Monique Kanga veut aussi oublier la guerre déclenchée par le coup d'Etat manqué de 2002 et la crise qui a déchiré et appauvri le pays.
"Je suis contente parce qu'on va avoir la paix, nos enfants vont avoir du travail", déclare la vieille femme, qui a pu entrer en priorité dans son bureau de Koumassi, un autre quartier populaire.
Casquette vissée sur la tête, l'informaticien Jules Ahoré est "très ému". Il vient de glisser son bulletin dans l'urne dans le quartier chic et verdoyant de Cocody. "Je me sens libre, c'est comme si j'étais à l'église et que je venais de prendre la communion..."
Mais dans le bureau où trônent le président et ses assesseurs, tous en chasubles orange-blanc-vert, les couleurs nationales, son voisin Georges Etranny, connu des Ivoiriens pour ses livres et sa musique, est moins serein.

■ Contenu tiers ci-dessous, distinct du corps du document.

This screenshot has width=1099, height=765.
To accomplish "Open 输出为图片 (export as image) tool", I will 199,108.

"Les Africains nous ont habitués à des après-élections tendues. Nous faisons un premier pas mais il faut croiser les doigts pour que les résultats arrivent et que chacun accepte le verdict", avance-t-il.

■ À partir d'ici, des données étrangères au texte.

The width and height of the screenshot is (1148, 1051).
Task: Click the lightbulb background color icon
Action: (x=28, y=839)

A Bouaké (centre), fief de l'ex-rébellion des Forces nouvelles (FN) qui contrôle le nord du pays depuis 2002, c'est aussi jour de fête. Rues quasi-vides, commerces fermés: des milliers de personnes se sont donné rendez-vous dans les écoles aménagées en lieux de vote.
"Maintenant on est libéré, je pense que la Côte d'Ivoire va se retrouver", s'exclame Azita Bamba, une commerçante venue avec ses six enfants.
"Ici à Bouaké on a trop souffert, on est dans l'insécurité, on ne mange pas bien et nos frères ne trouvent pas de travail", se lamente-t-elle. Mais la jeune femme a foi dans son champion, l'ex-Premier ministre Alassane Dramane Ouattara ("ADO"), candidat pour la première fois et grand opposant avec l'ex-président Henri Konan Bédié. "Avec +ADO+, tout ça va changer".
Pour Lassina Touré, chauffeur de 35 ans, ce scrutin marque un tournant pour les "dioulas". Ces ressortissants du nord majoritairement musulman s'estiment stigmatisés depuis des années, car soupçonnés d'être étrangers. Sur fond de querelle de l'"ivoirité", leur sort est depuis longtemps au coeur des tourments du pays.
"Cette élection va ramener ma dignité perdue, parce qu'on nous a volé notre dignité", assène-t-il froidement.
"Avant, quand tu dis que tu t'appelles Touré, Koné ou Bamba, on dit que tu n'es pas ivoirien. Mais en accomplissant mon acte civique aujourd'hui, j'ai retrouvé ma citoyenneté".